И тогда я сказал жалко, указывая на прислуживавшего нам агента:
– Отдайте ему!
– С удовольствием… Это его жалованье за год. – И он обратился к филеру: – Наш щедрый господин дарит тебе,
– Премного благодарен, ваше благородие, – громыхнул старый филер и сунул объемистый конверт в сюртук.
После чего Кириллов положил передо мной бумагу:
– Извольте расписаться в получении…
И я расписался, как Фауст на договоре с чертом. Теперь я окончательно был в его власти.
На суд я пойти не решился. Газеты читал лихорадочно, но стенографические отчеты были бедны.
Тетушка же на суд поехала! Прибыла назад, полная впечатлений. Мучая меня, рассказывала:
– Гувернер твой держал себя великим наглецом – с усмешкой оглядывал публику. И председателю суда показал чуть ли не кукиш. Заявил, что убийство студента есть факт чисто политического характера. Русского суда не признает и «давно перестал быть слугой вашего деспота»… Его постоянно уводили за оскорбление суда и Государя. Публика негодовала и готова была разорвать его…
Все это она рассказала чуть ли не в восхищении! В заключение отметила:
– Поздно родился. А то быть бы ему Емелькой Пугачевым…

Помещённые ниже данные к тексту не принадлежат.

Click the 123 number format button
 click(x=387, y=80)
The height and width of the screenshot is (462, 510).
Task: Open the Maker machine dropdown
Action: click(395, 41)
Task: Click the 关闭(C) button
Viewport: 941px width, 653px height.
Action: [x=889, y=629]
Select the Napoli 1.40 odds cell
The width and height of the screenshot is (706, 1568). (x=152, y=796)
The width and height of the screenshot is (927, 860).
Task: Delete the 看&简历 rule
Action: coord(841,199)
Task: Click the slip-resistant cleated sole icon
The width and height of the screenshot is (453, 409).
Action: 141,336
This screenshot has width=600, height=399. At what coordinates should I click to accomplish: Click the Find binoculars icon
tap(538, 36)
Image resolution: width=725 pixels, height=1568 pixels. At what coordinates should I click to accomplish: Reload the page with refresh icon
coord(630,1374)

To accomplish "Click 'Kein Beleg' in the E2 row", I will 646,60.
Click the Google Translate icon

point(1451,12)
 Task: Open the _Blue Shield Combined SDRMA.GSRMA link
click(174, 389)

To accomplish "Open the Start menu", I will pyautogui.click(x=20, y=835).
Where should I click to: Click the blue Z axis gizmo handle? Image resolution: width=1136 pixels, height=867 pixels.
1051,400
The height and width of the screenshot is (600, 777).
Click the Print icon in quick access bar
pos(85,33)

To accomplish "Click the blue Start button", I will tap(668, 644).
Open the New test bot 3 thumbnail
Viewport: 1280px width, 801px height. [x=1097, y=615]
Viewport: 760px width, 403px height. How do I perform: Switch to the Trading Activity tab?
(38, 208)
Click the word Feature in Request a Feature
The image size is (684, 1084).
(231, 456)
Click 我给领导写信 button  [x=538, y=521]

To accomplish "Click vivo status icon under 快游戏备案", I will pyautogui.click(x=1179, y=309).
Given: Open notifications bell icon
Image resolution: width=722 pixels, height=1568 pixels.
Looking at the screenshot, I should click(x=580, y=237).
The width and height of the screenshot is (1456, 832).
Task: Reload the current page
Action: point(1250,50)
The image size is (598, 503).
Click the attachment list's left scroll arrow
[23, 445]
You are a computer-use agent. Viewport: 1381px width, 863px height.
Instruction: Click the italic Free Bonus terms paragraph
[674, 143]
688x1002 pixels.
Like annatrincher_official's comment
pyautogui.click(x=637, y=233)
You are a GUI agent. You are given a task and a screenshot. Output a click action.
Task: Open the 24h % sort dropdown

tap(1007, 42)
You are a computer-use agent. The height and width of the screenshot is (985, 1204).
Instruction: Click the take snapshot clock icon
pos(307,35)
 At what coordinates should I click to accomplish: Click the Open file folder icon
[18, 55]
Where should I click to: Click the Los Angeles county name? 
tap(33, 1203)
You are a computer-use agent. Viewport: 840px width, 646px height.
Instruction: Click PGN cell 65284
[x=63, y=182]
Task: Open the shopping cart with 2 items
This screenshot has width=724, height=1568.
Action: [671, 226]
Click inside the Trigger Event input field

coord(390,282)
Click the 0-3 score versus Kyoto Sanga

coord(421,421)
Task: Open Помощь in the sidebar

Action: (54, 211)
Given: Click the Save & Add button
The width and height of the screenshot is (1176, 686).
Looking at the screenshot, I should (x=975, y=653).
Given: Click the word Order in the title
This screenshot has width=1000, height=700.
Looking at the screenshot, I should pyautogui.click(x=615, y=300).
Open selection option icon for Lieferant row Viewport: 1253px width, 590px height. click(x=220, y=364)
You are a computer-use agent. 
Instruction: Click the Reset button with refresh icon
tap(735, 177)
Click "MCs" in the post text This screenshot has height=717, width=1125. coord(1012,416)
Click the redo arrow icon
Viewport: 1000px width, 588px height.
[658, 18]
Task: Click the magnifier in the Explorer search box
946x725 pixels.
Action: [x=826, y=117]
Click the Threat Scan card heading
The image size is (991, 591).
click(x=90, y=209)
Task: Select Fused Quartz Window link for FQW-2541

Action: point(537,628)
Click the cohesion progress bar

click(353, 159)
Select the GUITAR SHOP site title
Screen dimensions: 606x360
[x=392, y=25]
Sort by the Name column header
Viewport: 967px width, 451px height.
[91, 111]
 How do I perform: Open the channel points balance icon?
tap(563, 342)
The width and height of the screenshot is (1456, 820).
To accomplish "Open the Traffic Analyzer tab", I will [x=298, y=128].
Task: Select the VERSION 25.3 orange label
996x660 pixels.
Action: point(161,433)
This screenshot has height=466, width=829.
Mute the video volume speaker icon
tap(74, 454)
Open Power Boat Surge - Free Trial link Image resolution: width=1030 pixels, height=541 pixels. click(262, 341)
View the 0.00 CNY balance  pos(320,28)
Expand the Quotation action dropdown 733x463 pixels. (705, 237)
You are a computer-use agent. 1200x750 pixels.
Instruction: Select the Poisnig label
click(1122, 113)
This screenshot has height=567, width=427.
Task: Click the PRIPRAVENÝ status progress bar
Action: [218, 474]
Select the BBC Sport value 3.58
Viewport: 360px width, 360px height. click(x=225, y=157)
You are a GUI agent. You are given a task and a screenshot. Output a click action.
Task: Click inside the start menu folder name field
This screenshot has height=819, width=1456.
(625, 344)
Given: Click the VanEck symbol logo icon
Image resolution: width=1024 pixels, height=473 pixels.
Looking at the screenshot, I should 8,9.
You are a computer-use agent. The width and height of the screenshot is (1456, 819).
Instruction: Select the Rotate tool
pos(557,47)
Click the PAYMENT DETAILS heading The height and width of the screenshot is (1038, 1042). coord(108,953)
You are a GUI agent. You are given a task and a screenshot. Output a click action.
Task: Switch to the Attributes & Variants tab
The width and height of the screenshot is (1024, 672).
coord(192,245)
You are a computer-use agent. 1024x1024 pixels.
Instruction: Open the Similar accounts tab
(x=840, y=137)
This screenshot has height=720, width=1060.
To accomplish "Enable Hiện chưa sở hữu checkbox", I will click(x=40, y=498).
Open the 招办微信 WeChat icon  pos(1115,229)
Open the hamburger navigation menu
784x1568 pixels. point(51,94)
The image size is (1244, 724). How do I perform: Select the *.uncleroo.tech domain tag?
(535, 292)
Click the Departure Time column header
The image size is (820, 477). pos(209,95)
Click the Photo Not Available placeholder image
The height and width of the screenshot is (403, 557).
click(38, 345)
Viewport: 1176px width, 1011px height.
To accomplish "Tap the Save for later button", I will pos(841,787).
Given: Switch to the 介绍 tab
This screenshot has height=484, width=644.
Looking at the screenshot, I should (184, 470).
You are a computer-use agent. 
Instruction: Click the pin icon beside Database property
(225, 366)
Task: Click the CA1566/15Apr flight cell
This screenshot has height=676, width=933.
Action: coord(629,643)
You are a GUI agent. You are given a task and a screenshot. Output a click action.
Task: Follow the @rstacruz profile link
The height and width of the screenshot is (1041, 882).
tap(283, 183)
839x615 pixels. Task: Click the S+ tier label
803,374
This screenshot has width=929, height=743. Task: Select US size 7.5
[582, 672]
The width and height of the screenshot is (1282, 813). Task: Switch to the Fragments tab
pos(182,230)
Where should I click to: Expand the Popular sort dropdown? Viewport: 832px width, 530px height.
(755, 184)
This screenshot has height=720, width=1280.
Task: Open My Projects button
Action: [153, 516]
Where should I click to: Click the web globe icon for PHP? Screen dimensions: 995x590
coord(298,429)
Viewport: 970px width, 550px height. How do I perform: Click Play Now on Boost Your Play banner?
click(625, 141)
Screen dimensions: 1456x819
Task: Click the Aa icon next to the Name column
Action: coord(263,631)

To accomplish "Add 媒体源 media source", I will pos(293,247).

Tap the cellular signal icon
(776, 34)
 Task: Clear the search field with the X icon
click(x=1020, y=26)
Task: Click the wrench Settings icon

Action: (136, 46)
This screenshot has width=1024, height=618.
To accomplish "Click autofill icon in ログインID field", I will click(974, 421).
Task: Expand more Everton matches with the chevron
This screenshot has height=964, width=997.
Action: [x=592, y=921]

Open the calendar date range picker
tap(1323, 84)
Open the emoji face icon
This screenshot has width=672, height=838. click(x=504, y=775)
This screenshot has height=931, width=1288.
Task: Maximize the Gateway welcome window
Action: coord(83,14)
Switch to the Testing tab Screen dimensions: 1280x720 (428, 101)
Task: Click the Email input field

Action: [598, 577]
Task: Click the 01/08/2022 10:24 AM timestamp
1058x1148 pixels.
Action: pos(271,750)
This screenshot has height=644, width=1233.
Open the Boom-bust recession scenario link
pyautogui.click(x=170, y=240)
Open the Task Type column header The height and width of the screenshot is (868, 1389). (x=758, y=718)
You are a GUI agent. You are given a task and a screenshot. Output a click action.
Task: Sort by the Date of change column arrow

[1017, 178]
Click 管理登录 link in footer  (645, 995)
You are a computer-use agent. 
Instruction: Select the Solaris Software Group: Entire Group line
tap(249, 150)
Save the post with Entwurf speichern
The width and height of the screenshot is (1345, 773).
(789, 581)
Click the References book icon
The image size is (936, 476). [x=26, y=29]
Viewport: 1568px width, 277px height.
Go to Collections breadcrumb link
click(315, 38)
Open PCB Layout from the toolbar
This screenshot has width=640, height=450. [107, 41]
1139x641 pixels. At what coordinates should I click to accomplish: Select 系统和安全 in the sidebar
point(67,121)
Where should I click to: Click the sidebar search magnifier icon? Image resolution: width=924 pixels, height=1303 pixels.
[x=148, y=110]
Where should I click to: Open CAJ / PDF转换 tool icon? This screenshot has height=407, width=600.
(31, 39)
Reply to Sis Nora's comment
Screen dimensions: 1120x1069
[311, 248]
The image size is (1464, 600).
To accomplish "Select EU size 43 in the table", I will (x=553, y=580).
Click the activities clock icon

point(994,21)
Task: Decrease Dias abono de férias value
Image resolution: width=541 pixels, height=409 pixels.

В газетах сообщили, что под аплодисменты зала его приговорили к двадцати годам каторжных работ в рудниках – и к публичной казни. После чего вместо обычного уменьшения срока Государь приговорил к бессрочному заключению в Алексеевском равелине.
Мне стало страшно. Выходит, Кириллов прав – это действительно их страна…
Но публичную казнь посмотреть я поехал. Я понимал, что прощусь с ним навсегда.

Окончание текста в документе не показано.